File size: 4,006 Bytes

---
language:
- en
license: mit
library_name: transformers
tags:
- pretrained
- 7B
- English
- text-generation
- base-model
- bittensor
- decentralized AI
- Web3
datasets:
- tiiuae/falcon-refinedweb
---


# 🏯 Sumo-Qyuu-7B-v0.1

![image/png](https://cdn-uploads.huggingface.co/production/uploads/65a8a4c5539e211436ef5485/RXiIpU1BwTpvUdhzv-XK9.png)

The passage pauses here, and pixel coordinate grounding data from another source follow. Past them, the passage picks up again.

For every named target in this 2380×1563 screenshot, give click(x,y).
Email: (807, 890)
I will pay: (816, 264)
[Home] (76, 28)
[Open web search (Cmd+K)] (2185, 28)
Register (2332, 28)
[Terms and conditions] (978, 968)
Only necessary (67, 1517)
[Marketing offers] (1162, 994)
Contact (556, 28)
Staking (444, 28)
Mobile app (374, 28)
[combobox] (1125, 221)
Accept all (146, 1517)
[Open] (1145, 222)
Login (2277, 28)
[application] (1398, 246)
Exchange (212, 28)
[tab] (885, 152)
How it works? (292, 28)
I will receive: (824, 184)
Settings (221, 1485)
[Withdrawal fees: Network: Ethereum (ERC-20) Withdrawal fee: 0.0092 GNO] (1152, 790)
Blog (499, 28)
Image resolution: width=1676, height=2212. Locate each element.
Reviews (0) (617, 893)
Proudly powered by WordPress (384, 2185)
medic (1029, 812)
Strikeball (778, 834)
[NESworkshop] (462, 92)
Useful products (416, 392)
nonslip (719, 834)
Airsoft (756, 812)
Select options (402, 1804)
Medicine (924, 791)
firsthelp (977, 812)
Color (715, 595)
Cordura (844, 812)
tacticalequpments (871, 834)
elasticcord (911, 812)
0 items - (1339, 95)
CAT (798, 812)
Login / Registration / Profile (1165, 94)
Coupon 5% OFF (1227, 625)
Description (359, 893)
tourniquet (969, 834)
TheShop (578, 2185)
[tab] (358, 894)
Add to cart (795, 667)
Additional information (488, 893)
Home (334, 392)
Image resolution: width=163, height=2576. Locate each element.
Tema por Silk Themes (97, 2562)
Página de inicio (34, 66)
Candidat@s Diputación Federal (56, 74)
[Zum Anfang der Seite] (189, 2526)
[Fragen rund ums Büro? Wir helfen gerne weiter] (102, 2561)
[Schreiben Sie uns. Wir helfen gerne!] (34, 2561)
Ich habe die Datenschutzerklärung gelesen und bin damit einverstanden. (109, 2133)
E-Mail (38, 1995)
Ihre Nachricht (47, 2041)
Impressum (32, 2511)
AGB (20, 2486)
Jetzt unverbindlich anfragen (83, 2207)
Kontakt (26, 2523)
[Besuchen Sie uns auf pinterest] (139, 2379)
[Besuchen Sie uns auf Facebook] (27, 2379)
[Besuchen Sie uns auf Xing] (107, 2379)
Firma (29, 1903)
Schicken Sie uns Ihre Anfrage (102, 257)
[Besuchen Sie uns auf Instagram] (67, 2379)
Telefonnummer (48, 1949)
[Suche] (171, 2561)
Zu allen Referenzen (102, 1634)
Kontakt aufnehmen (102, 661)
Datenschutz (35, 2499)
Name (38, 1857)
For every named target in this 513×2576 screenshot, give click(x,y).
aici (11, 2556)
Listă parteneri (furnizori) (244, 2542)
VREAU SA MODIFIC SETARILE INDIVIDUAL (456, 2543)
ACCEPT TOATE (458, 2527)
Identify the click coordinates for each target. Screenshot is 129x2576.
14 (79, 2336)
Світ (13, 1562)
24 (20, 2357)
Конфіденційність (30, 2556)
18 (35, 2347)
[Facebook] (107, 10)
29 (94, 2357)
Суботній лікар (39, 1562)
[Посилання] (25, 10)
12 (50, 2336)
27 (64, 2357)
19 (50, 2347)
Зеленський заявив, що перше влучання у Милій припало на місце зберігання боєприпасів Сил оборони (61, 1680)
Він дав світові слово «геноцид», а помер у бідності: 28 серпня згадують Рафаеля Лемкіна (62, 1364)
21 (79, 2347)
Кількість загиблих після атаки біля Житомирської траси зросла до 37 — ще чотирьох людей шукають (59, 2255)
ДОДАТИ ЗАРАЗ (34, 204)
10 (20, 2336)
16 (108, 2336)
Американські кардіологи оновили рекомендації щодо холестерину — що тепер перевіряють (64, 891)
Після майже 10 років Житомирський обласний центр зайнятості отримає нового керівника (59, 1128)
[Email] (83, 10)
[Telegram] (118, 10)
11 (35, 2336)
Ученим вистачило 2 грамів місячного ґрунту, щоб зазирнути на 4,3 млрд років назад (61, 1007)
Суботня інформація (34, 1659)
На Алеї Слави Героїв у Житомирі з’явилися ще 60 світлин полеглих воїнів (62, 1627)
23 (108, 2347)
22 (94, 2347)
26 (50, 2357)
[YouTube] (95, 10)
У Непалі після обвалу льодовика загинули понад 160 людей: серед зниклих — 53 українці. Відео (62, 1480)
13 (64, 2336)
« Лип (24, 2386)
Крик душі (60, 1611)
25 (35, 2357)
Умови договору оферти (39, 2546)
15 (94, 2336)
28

🏯 Sumo is a family of models developed by [Tensorplex](https://tensorplex.ai). Specifically, "Sumo-Qyuu" stands for the best model developed for the bittensor subnet 9.

## Model Details

### Model Description

- **Developed by:** [Tensorplex Labs](https://tensorplex.ai)
- **Model type:** Pretrained Foundational Language Model
- **Language(s) (NLP):** Primarily English
- **License:** MIT

### Model Sources

- **Bittensor Subnet9 Leaderboard:** [https://huggingface.co/spaces/RaoFoundation/pretraining-leaderboard](https://huggingface.co/spaces/RaoFoundation/pretraining-leaderboard)
- **Bittensor Subnet9 Repository:** [https://github.com/RaoFoundation/pretraining/tree/main](https://github.com/RaoFoundation/pretraining/tree/main)

## Usage

⛔ **This is a pretrained base model, which hasn't been aligned yet. Use with caution or finetune further on downstream tasks before deployment.**

## How to Get Started with the Model

Use the code below to get started with the model.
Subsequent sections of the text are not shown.